In the wake of The Avengers, movie franchises have aimed for larger scales and the combining of movie casts. The Fast & Furious franchise folded in Jason Statham’s Transporter character with the closing scene of Fast & Furious 6. Man of Steel is begetting Batman v. Superman: Dawn of Justice, which is ultimately begetting a Justice League movie.
Not to miss the boat, the X-Men franchise delivers their attempt at a combined hero action movie, X-Men: Days of Future Past, which unites the cast of the 2000-2005 X-Men trilogy and the cast of the 2011 prequel-boot X-Men: First Class. Gloriously, X-Men: Days of Future Past is many things at once — a combined hero action movie being just one of them — and succeeds on all fronts.

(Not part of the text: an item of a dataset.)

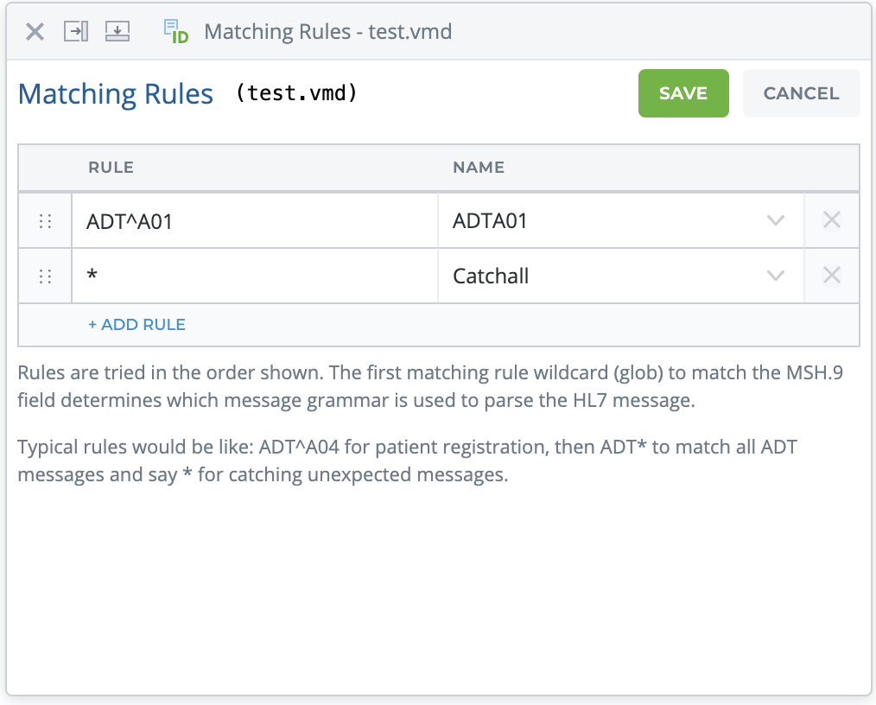The image size is (876, 705).
Task: Click the (test.vmd) filename label
Action: 296,93
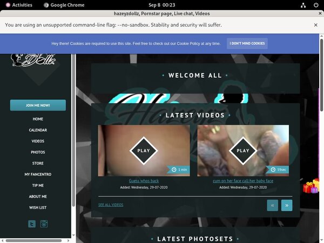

Taking place in a dystopian 2023, the seventh entry in the superhero franchise imagines a future of blackened skies and mutant concentration camps. The U.S. government has created robotic “sentinels” that hunt down mutants. To make matters worse, the sentinels are able to adapt to any mutant attack, making them nearly invincible — and all because of the shape-shifting Mystique (Jennifer Lawrence).
In the 1970s, Mystique assassinated the military scientist behind the sentinels, Bolivar Trask (Peter Dinklage), before being herself captured – giving the American public a distrust and dislike of mutants and giving the American government Mystique’s adaptive DNA, which was used to create the adaptable sentinels.
As four of the last mutants left alive in the future, Professor X (Patrick Stewart), Magneto (Ian McKellen), Wolverine (Hugh Jackman), and Storm (Halle Berry) visit a small camp of young, mutant survivors – one of whom is able to send Wolverine’s consciousness back in time to prevent Trask’s assassination. (If this all sounds confusing in writing, don’t worry; it’s a lot simpler in action than it reads.)
X-Men: Days of Future Past works as a time-travel movie, as a period piece, as a dystopian thriller, and as a superhero movie. While the science of its time travel is gobbledegook, it’s treated with the grit and gravitas of the Terminator movies. What’s more, the movie works just as well on its own as it does as the seventh in a series.
Much like how The Avengers was mostly a sequel to Thor yet didn’t require foreknowledge of it, X-Men: Days of Future Past is less a crossover picture of the old and new generations than it is purely a sequel to X-Men: First Class, but it succeeds perfectly well as without having seen the 2011 origin story.
The cast is impressive, combining the talents of the old (Jackman, Stewart, Berry, McKellen, Ellen Page, Shawn Ashmore), the recent (James McAvoy, Michael Fassbender, Lawrence, Nicholas Hoult), and the new (Dinklage, Evan Peters, Omar Sy). Everybody plays their parts perfectly and nobody upstages anyone else, Jackman included.
Director Bryan Singer was a pivotal figure in creating the modern superhero movie, having started their contemporary era with 2000’s X-Men. He also helmed X2: X-Men United, the best entry of the first six movies in the series, due to its darker tones, clever subtext, and daring chances. Singer’s return to the universe of Marvellous mutants after more than a decade away manages his most impressive feat of all: seven movies into the series, X-Men: Days of Future Past is probably the most solidly constructed and all-around best X-Men movie yet.